Its functions are limited to tax collection and not to determining the accuracy of the information provided by ExxonMobil to the government.
An audit for taxation purposes is likely to involve far less scrutiny than an audit of pre-contract costs. And the reason for this is that the GRA does not have much taxes to collect from ExxonMobil and its sub-contractors.
ExxonMobil enjoys widespread exemptions from taxes so GRA really does not have much cause to audit the pre-contract costs of ExxonMobil.
In respect to the accuracy of information provided by Exxon, the GRA has an interest only in so far as taxes are concerned.
The GRA can undertake its own audit to determine what taxes are to be paid by ExxonMobil. If in the course of such an audit it finds that there are errors or omissions or even fraud, its main concern has to be the tax implications of such actions.
Such information can be used by the GRA to prosecute ExxonMobil for taxes owed to the government but the findings of any such audit cannot be shared with the government since this would constitute a breach of the confidentiality arrangement between a tax agency and its clients.
The Guyana Revenue Authority Act prohibits any member of the GRA from publishing or disclosing to any person the contents of any document, communication or of information whatsoever, which relates to, and which has come to that person’s knowledge in the course of, his duties, except as authorized by the Authority or by the courts.

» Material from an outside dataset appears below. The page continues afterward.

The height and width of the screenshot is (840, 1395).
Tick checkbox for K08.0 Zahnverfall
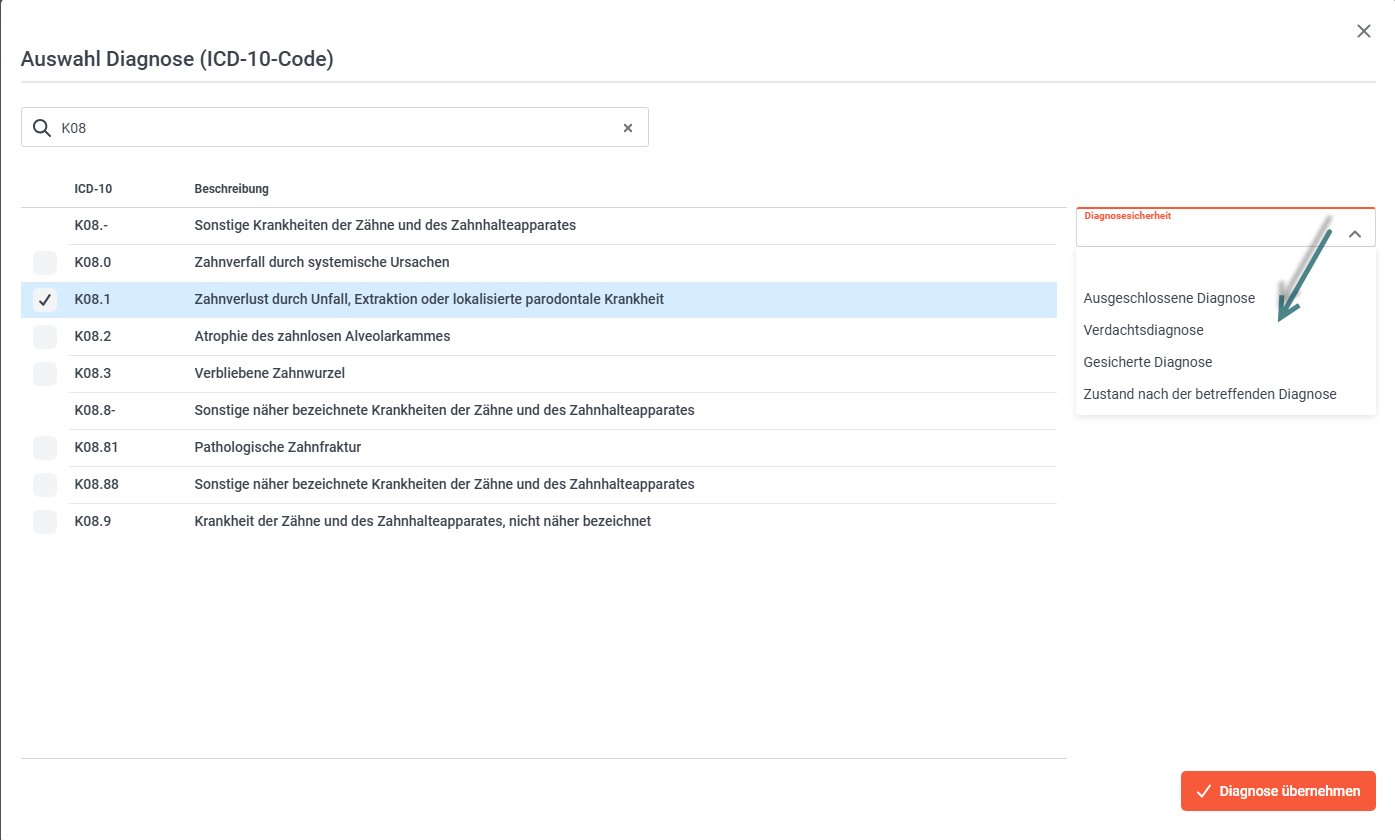click(45, 263)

Respectfully, it must be admitted that the Authority cannot reveal to government the specifics of any audit conducted by the GRA on pre-contract costs since this would be tantamount to revealing privileged information to an unauthorized source.
The GRA’s role in auditing the pre-contract costs of ExxonMobil is therefore a limited one. The tax agency must confine itself to assessing, charging, levying and collecting taxes. It can neither be appointed as legal delegate of the government in auditing, on behalf of the government, pre-contract costs.
The other reason why the GRA cannot become the lawful delegate of the government to audit pre-contract costs of ExxonMobil is that it simply does not have the capacity to do so.
The GRA is only bluffing itself into believing that it has the capacity to audit the pre-contract costs of ExxonMobil.